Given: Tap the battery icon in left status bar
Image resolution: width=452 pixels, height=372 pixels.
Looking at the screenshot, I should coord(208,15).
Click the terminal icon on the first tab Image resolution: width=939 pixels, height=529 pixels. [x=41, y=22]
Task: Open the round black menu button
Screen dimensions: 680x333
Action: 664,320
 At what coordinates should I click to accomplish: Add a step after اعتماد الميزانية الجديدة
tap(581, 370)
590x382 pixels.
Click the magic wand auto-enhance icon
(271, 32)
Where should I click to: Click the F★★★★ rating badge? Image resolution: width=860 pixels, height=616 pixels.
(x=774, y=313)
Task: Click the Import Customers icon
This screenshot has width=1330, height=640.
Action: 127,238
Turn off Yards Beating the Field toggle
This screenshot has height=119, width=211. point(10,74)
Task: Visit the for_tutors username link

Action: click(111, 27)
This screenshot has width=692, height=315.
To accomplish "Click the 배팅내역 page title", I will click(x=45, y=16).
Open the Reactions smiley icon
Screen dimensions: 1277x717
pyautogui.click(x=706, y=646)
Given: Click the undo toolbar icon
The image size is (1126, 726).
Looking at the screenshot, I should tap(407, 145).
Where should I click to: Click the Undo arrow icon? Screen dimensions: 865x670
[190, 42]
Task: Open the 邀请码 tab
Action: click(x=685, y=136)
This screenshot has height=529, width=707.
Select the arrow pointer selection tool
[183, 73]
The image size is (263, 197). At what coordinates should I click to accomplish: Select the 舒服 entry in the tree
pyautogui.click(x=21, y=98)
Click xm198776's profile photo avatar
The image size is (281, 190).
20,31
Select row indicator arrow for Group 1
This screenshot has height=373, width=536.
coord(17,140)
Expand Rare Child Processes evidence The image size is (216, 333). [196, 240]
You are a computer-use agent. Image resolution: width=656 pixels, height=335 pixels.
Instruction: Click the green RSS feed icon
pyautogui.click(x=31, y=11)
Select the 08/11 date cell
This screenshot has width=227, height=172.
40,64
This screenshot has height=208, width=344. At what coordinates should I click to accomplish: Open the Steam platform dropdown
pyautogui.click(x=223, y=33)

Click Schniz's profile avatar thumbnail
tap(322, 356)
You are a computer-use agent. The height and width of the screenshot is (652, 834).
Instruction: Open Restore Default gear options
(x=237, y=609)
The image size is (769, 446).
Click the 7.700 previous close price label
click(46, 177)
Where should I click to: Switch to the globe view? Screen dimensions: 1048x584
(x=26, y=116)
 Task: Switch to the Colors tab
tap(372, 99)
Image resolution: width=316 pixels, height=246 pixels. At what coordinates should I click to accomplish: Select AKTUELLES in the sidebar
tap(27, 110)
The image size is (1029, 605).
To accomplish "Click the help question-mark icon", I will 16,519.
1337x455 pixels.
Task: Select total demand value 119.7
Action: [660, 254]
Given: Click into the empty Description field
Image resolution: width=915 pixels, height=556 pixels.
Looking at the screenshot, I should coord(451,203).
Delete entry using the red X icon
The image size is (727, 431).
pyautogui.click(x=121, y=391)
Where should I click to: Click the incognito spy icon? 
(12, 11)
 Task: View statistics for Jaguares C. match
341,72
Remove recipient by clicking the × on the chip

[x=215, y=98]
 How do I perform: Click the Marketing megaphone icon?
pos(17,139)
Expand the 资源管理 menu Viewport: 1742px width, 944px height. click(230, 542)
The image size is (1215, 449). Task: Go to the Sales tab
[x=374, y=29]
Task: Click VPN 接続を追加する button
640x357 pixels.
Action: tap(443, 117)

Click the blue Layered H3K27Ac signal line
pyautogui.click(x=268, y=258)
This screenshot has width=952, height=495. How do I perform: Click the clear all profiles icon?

....

### WHAT IS BEING ASKED
Present every line of the items above as a Markdown table with the columns No. and Text, numbering the rows in order. Skip blank lines.

### FULL ANSWER
| No. | Text |
|---|---|
| 1 | Given: Tap the battery icon in left status bar |
| 2 | Image resolution: width=452 pixels, height=372 pixels. |
| 3 | Looking at the screenshot, I should coord(208,15). |
| 4 | Click the terminal icon on the first tab Image resolution: width=939 pixels, height=529 pixels. [x=41, y=22] |
| 5 | Task: Open the round black menu button |
| 6 | Screen dimensions: 680x333 |
| 7 | Action: 664,320 |
| 8 |  At what coordinates should I click to accomplish: Add a step after اعتماد الميزانية الجديدة |
| 9 | tap(581, 370) |
| 10 | 590x382 pixels. |
| 11 | Click the magic wand auto-enhance icon |
| 12 | (271, 32) |
| 13 | Where should I click to: Click the F★★★★ rating badge? Image resolution: width=860 pixels, height=616 pixels. |
| 14 | (x=774, y=313) |
| 15 | Task: Click the Import Customers icon |
| 16 | This screenshot has width=1330, height=640. |
| 17 | Action: 127,238 |
| 18 | Turn off Yards Beating the Field toggle |
| 19 | This screenshot has height=119, width=211. point(10,74) |
| 20 | Task: Visit the for_tutors username link |
| 21 | Action: click(111, 27) |
| 22 | This screenshot has width=692, height=315. |
| 23 | To accomplish "Click the 배팅내역 page title", I will click(x=45, y=16). |
| 24 | Open the Reactions smiley icon |
| 25 | Screen dimensions: 1277x717 |
| 26 | pyautogui.click(x=706, y=646) |
| 27 | Given: Click the undo toolbar icon |
| 28 | The image size is (1126, 726). |
| 29 | Looking at the screenshot, I should tap(407, 145). |
| 30 | Where should I click to: Click the Undo arrow icon? Screen dimensions: 865x670 |
| 31 | [190, 42] |
| 32 | Task: Open the 邀请码 tab |
| 33 | Action: click(x=685, y=136) |
| 34 | This screenshot has height=529, width=707. |
| 35 | Select the arrow pointer selection tool |
| 36 | [183, 73] |
| 37 | The image size is (263, 197). At what coordinates should I click to accomplish: Select the 舒服 entry in the tree |
| 38 | pyautogui.click(x=21, y=98) |
| 39 | Click xm198776's profile photo avatar |
| 40 | The image size is (281, 190). |
| 41 | 20,31 |
| 42 | Select row indicator arrow for Group 1 |
| 43 | This screenshot has height=373, width=536. |
| 44 | coord(17,140) |
| 45 | Expand Rare Child Processes evidence The image size is (216, 333). [196, 240] |
| 46 | You are a computer-use agent. Image resolution: width=656 pixels, height=335 pixels. |
| 47 | Instruction: Click the green RSS feed icon |
| 48 | pyautogui.click(x=31, y=11) |
| 49 | Select the 08/11 date cell |
| 50 | This screenshot has width=227, height=172. |
| 51 | 40,64 |
| 52 | This screenshot has height=208, width=344. At what coordinates should I click to accomplish: Open the Steam platform dropdown |
| 53 | pyautogui.click(x=223, y=33) |
| 54 | Click Schniz's profile avatar thumbnail |
| 55 | tap(322, 356) |
| 56 | You are a computer-use agent. The height and width of the screenshot is (652, 834). |
| 57 | Instruction: Open Restore Default gear options |
| 58 | (x=237, y=609) |
| 59 | The image size is (769, 446). |
| 60 | Click the 7.700 previous close price label |
| 61 | click(46, 177) |
| 62 | Where should I click to: Switch to the globe view? Screen dimensions: 1048x584 |
| 63 | (x=26, y=116) |
| 64 |  Task: Switch to the Colors tab |
| 65 | tap(372, 99) |
| 66 | Image resolution: width=316 pixels, height=246 pixels. At what coordinates should I click to accomplish: Select AKTUELLES in the sidebar |
| 67 | tap(27, 110) |
| 68 | The image size is (1029, 605). |
| 69 | To accomplish "Click the help question-mark icon", I will 16,519. |
| 70 | 1337x455 pixels. |
| 71 | Task: Select total demand value 119.7 |
| 72 | Action: [660, 254] |
| 73 | Given: Click into the empty Description field |
| 74 | Image resolution: width=915 pixels, height=556 pixels. |
| 75 | Looking at the screenshot, I should coord(451,203). |
| 76 | Delete entry using the red X icon |
| 77 | The image size is (727, 431). |
| 78 | pyautogui.click(x=121, y=391) |
| 79 | Where should I click to: Click the incognito spy icon?  |
| 80 | (12, 11) |
| 81 |  Task: View statistics for Jaguares C. match |
| 82 | 341,72 |
| 83 | Remove recipient by clicking the × on the chip |
| 84 | [x=215, y=98] |
| 85 |  How do I perform: Click the Marketing megaphone icon? |
| 86 | pos(17,139) |
| 87 | Expand the 资源管理 menu Viewport: 1742px width, 944px height. click(230, 542) |
| 88 | The image size is (1215, 449). Task: Go to the Sales tab |
| 89 | [x=374, y=29] |
| 90 | Task: Click VPN 接続を追加する button |
| 91 | 640x357 pixels. |
| 92 | Action: tap(443, 117) |
| 93 | Click the blue Layered H3K27Ac signal line |
| 94 | pyautogui.click(x=268, y=258) |
| 95 | This screenshot has width=952, height=495. How do I perform: Click the clear all profiles icon? |